= THE PROBLEM =
From the first line of the data down to the line bearing "Kompleks Glutation Premium", output every line exactly and include no pictures.

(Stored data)
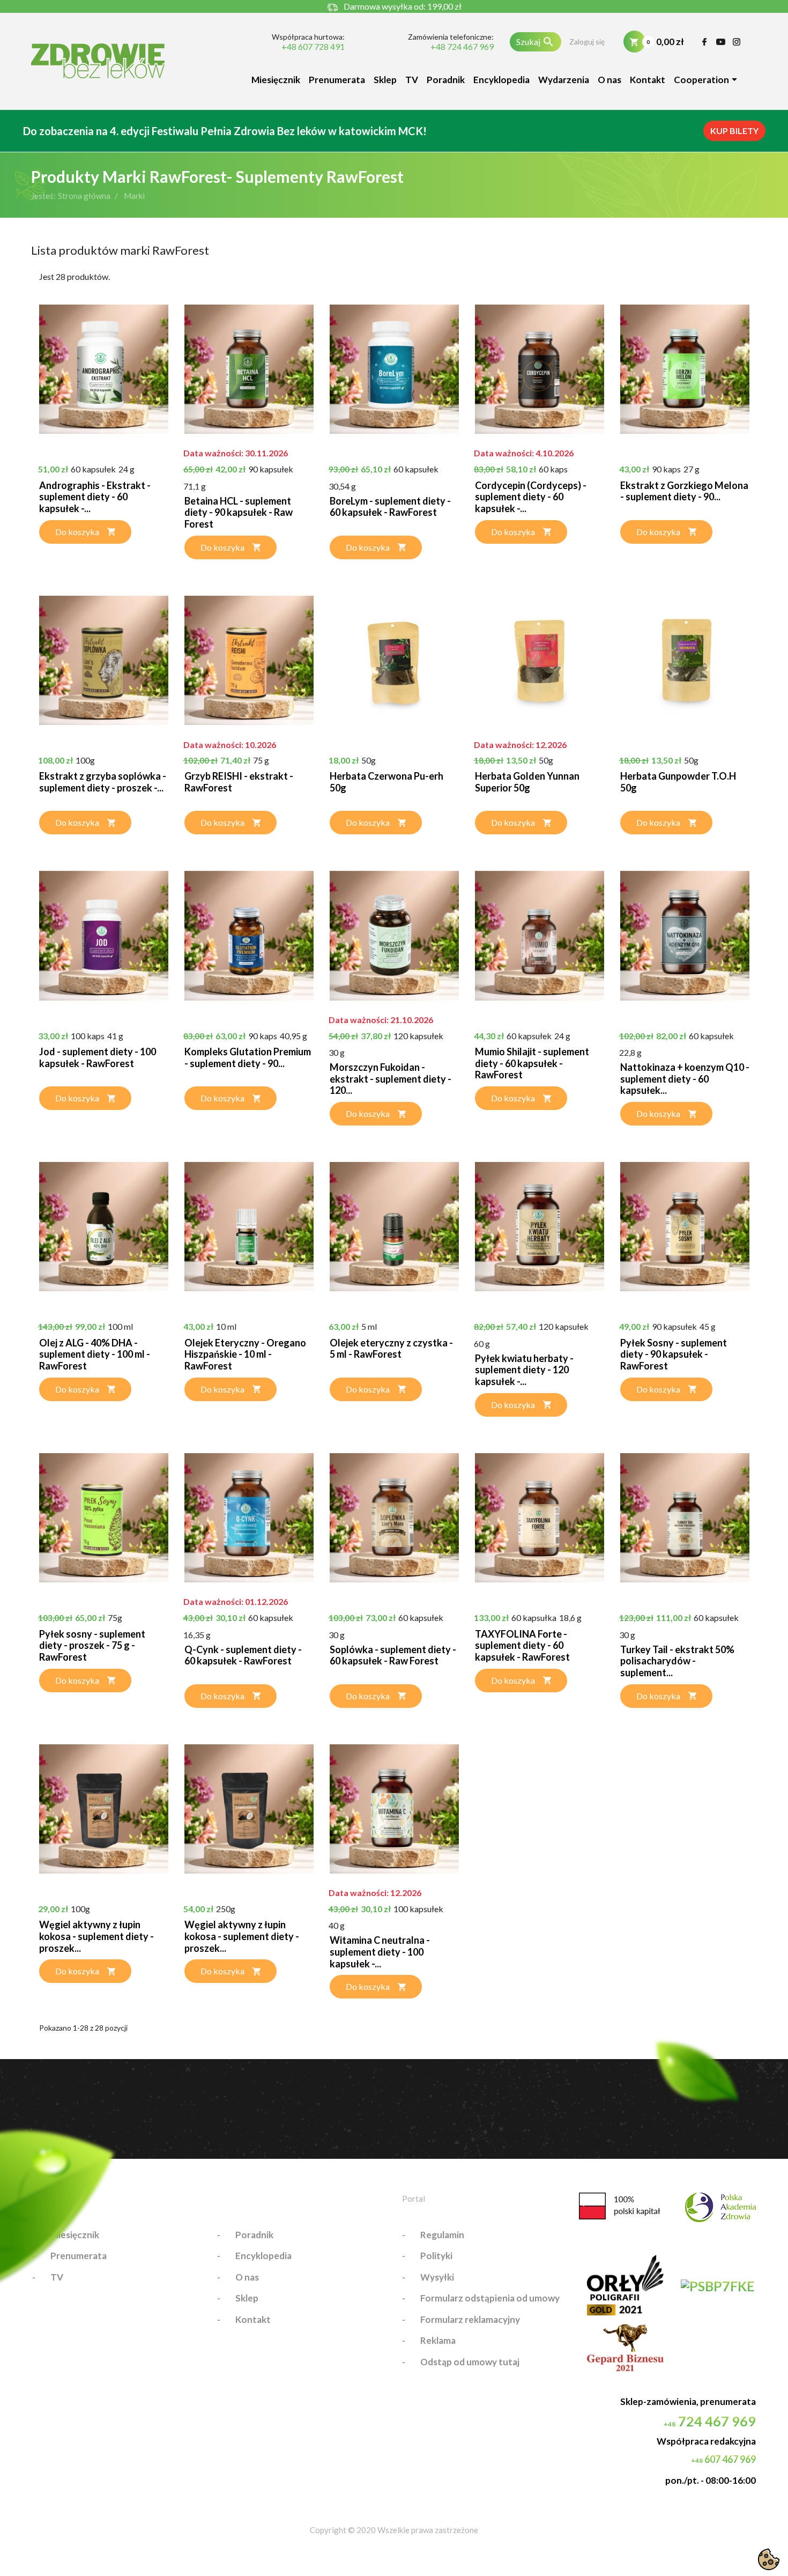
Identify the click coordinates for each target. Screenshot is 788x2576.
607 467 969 (723, 2459)
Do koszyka (77, 532)
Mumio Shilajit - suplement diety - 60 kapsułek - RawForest (532, 1063)
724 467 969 (710, 2421)
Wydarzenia (563, 79)
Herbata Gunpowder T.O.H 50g (678, 782)
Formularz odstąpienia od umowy (490, 2298)
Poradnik (446, 79)
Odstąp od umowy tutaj (469, 2361)
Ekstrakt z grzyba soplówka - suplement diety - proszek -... (102, 782)
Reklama (438, 2340)
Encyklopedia (501, 79)
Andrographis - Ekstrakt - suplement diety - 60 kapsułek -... (95, 496)
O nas (609, 79)
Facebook (704, 42)
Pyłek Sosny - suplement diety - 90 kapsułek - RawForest (673, 1354)
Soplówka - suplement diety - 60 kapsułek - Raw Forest (393, 1655)
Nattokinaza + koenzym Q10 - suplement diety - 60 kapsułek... (684, 1078)
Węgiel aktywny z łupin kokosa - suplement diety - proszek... (96, 1936)
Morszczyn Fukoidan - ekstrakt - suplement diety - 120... (390, 1078)
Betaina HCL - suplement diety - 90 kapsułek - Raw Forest (238, 512)
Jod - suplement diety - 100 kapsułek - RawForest (97, 1057)
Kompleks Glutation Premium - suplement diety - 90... (247, 1057)
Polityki (436, 2255)
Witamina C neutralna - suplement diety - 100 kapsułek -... (380, 1951)
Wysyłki (437, 2277)
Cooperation (701, 79)
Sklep (385, 79)
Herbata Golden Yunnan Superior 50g (527, 782)
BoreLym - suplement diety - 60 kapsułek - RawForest (390, 507)
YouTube (720, 42)
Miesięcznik (275, 79)
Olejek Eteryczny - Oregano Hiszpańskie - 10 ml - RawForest (245, 1354)
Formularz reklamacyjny (470, 2319)
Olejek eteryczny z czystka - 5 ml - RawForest (391, 1348)
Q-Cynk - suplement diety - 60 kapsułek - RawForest (243, 1655)
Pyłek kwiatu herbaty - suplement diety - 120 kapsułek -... (524, 1369)
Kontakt (647, 79)
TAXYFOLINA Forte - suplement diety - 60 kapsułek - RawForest (522, 1645)
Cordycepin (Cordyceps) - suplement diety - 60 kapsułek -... (530, 496)
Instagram (736, 42)
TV (411, 79)
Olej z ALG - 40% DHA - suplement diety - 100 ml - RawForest (94, 1354)
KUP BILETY (734, 130)
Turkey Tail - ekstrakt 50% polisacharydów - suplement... (677, 1661)
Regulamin (442, 2234)
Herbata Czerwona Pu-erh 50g (386, 782)
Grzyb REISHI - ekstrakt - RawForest (238, 782)
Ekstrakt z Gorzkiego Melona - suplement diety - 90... (684, 491)
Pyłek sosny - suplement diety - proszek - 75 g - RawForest (92, 1645)
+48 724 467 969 (461, 46)
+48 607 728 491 (313, 46)
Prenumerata (337, 79)
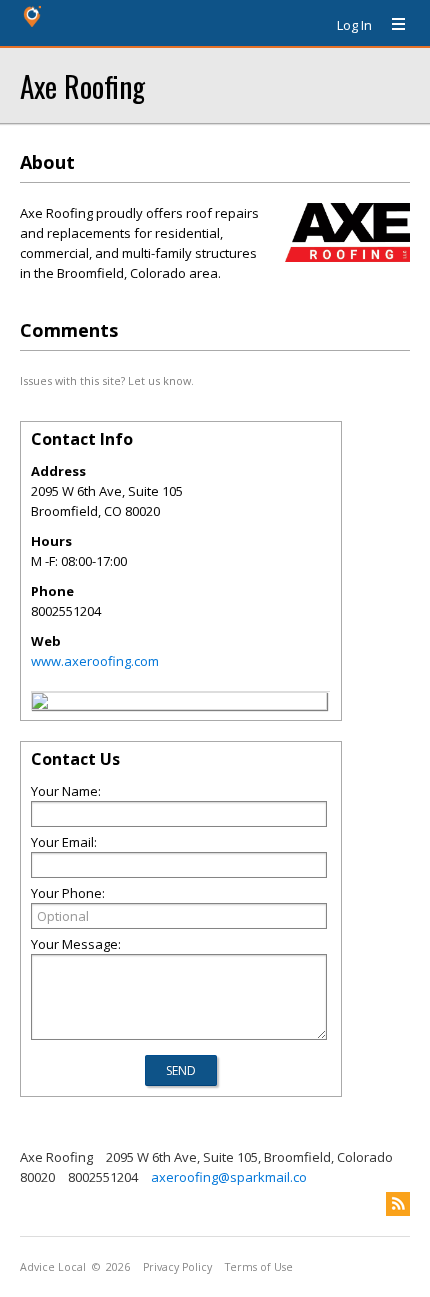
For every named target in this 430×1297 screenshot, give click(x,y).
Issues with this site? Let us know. (107, 380)
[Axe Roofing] (40, 704)
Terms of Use (259, 1267)
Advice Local (53, 1267)
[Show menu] (391, 25)
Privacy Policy (177, 1267)
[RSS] (398, 1204)
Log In (354, 25)
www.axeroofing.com (95, 661)
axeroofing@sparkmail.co (229, 1177)
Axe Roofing (82, 85)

= EXERCISE RESULT =
Identify the click coordinates for each target. Screenshot is 788x2576.
607 467 969 (723, 2459)
Do koszyka (77, 532)
Mumio Shilajit - suplement diety - 60 kapsułek - RawForest (532, 1063)
724 467 969 (710, 2421)
Wydarzenia (563, 79)
Herbata Gunpowder T.O.H 50g (678, 782)
Formularz odstąpienia od umowy (490, 2298)
Poradnik (446, 79)
Odstąp od umowy tutaj (469, 2361)
Ekstrakt z grzyba soplówka - suplement diety - proszek -... (102, 782)
Reklama (438, 2340)
Encyklopedia (501, 79)
Andrographis - Ekstrakt - suplement diety - 60 kapsułek -... (95, 496)
O nas (609, 79)
Facebook (704, 42)
Pyłek Sosny - suplement diety - 90 kapsułek - RawForest (673, 1354)
Soplówka - suplement diety - 60 kapsułek - Raw Forest (393, 1655)
Nattokinaza + koenzym Q10 - suplement diety - 60 kapsułek... (684, 1078)
Węgiel aktywny z łupin kokosa - suplement diety - proszek... (96, 1936)
Morszczyn Fukoidan - ekstrakt - suplement diety - 120... (390, 1078)
Betaina HCL - suplement diety - 90 kapsułek - Raw Forest (238, 512)
Jod - suplement diety - 100 kapsułek - RawForest (97, 1057)
Kompleks Glutation Premium - suplement diety - 90... (247, 1057)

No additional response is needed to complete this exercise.